Wednesday, June 26, 2019

The Immutability of God and The Cycle of Gods in Mormonism

One of the things that distinguishes Mormonism and Christianity as fundamentally-different religions is their respective views of God. In Mormonism, God the Father, whom they call Elohim, was a man like us on another planet. There he fulfilled the plan of salvation of the god of that planet, and was rewarded with exaltation to deity and a planet of us his own. Joseph Smith, the founder of Mormonism, said, "God himself was once as we are now, and is an exalted man... I am going to tell you how God came to be God. We have imagined and supposed that God was God from all eternity. I will refute that idea... He was once a man like us; yea, that God himself, the Father of us all, dwelt on an earth" (Ensign, April 1971, p.13-14).

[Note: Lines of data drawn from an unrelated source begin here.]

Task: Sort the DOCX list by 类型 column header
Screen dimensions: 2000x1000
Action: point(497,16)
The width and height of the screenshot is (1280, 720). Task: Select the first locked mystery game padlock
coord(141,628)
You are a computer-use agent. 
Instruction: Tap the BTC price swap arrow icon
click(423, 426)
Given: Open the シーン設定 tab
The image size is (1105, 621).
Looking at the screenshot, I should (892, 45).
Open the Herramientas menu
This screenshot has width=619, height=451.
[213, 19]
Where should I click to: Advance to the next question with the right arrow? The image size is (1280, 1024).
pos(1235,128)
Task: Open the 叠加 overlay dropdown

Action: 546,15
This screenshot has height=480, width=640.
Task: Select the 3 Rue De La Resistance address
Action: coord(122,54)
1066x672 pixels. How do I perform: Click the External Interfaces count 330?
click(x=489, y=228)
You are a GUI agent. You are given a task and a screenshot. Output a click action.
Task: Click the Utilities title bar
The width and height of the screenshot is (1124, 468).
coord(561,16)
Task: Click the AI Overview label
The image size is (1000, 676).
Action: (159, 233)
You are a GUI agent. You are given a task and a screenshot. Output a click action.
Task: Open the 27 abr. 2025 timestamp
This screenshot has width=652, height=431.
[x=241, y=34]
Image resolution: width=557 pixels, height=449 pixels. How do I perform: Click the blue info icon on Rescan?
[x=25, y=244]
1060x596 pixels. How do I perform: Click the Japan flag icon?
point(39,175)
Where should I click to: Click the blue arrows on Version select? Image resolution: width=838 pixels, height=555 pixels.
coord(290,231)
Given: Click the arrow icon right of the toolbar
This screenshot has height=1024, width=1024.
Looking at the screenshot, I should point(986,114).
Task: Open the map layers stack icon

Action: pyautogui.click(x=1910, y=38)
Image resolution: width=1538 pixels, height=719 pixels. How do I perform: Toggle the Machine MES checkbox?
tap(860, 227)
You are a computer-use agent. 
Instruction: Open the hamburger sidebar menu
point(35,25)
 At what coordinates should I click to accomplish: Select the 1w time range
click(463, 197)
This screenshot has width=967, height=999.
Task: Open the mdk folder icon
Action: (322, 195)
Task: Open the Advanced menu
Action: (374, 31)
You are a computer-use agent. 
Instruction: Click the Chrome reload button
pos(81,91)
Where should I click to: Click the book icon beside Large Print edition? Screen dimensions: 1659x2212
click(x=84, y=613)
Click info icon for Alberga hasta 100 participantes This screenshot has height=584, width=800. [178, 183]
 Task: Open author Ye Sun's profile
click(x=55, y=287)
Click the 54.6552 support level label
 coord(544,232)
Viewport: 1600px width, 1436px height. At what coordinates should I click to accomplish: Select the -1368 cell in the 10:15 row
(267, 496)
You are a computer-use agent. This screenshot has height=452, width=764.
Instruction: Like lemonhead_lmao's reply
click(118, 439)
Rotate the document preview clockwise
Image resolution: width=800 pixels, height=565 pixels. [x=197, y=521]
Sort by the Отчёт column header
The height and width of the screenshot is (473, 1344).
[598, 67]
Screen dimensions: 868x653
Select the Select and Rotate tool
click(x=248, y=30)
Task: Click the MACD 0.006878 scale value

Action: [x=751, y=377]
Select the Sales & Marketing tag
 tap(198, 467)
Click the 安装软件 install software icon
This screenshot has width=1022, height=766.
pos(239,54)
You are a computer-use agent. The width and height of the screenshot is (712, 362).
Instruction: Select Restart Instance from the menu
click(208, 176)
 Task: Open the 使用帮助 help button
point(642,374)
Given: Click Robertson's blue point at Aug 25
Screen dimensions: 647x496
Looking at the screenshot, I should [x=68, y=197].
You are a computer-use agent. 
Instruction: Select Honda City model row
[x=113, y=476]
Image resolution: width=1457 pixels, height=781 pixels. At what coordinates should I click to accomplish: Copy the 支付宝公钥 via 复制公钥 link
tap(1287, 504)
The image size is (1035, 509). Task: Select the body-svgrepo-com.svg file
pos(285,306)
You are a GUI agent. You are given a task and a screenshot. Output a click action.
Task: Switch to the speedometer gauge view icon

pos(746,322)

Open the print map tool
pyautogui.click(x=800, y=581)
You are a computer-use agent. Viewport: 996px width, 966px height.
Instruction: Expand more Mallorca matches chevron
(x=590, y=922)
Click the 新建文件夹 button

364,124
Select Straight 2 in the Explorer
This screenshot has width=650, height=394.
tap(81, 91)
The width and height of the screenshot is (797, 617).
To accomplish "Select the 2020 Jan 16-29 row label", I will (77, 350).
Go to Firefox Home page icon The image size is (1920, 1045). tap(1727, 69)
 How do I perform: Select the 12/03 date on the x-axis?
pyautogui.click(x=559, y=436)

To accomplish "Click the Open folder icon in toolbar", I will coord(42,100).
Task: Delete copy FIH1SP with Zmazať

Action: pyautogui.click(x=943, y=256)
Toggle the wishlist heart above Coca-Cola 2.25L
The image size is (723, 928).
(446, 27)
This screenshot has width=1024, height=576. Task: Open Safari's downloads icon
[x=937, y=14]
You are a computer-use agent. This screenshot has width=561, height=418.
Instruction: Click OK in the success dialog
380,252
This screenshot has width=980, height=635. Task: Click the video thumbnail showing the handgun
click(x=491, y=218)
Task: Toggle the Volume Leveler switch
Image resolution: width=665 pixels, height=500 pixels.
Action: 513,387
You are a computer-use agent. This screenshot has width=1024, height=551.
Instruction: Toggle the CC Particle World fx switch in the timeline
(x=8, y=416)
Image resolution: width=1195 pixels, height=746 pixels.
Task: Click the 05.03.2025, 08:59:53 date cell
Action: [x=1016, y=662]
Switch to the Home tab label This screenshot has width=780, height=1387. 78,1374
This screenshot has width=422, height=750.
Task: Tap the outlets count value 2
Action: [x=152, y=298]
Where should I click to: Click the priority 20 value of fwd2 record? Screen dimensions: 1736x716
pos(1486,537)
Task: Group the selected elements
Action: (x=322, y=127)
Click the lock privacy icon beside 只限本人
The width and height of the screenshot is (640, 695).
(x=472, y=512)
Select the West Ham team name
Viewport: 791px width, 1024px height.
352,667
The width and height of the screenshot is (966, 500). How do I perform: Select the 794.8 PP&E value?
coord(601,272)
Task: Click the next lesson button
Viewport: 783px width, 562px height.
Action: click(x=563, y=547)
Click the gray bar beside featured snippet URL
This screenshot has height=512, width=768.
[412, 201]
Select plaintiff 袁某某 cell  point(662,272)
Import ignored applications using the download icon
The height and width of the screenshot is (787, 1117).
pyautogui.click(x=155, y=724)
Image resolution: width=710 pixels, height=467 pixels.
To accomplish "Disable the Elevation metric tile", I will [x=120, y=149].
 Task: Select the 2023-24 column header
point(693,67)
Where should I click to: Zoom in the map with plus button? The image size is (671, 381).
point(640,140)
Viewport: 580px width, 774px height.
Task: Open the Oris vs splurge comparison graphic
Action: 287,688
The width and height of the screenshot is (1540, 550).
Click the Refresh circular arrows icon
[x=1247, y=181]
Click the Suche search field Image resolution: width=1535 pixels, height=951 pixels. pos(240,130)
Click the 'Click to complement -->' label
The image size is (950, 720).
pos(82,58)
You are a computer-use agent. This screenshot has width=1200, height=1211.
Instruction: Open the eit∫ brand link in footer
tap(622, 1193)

In fact, Mormonism teaches an infinite recursion of such exalted gods, each having been a man on the prior god's world: "But if God the Father was not always God, but came to his present exalted position by degrees of progress as indicated in the teachings of the prophet, how has there been a God from all eternity? The answer is that there has been and there now exists an endless line of Gods, stretching back into the eternities" (B. H. Roberts - Mormon Seventy and LDS church historian, New Witness for God 1:476).

In contrast, biblical Christians point to the Bible's teaching that there is and has ever been only one God, who has ever been and ever shall be as He is now. The fundamental text regarding this is Isaiah 43:10: "'You are My witnesses,' declares the LORD, 'and My servant whom I have chosen, that you may know and believe Me and understand that I am He. Before Me no god was formed, nor shall there be any after Me.'" He denies that there were any gods before Him, or that there will be any after Him, just as there are none besides Him. Compare that to the recursion of gods mentioned above.

Why is that significant? Well, Mormons admit that there have been revelations to their "prophets" which were abrogated by subsequent "prophets." The best-known such prophecy is that regarding blacks in the priesthood. One revelation forbade it and a later one allowed it. How can anyone depend on a deity who says one thing at one time and another, possibly even an opposite, at a later time? His promises can be given and then revoked. The way of salvation can be one thing at one point and a different thing later. Mormons admit this possibility, but are unbothered by it. They have told me that to expect consistency from their god is to put him in a box.

In stark contrast, the biblical God binds Himself to the very consistency which the Mormon poo-poos. "God is not man, that He should lie, or a son of man, that He should change His mind. Has He said, and will He not do it? Or has He spoken, and will He not fulfill it?" (Numbers 23:19, see also I Samuel 15:29). The God of the Bible dismisses the Mormon view of deity as depriving Him of His deity, not as a limitation. He refuses it, promising instead that we can depend on His promises exactly because He is not a changeable man. 

One thing that should be clear here is that the Christian and the Mormon are not brothers, and that the Mormon claim to being Christian is false. Not only are Christianity and Mormonism distinct religions, they are different kinds of religions. Another is that Christian should pray for the biblical God to open the eyes of Mormons to their deception. As long as they are bound in their cloud of lies, then they deny to themselves the felicity that comes only from knowing the biblical God, Father, Son, and Holy Spirit.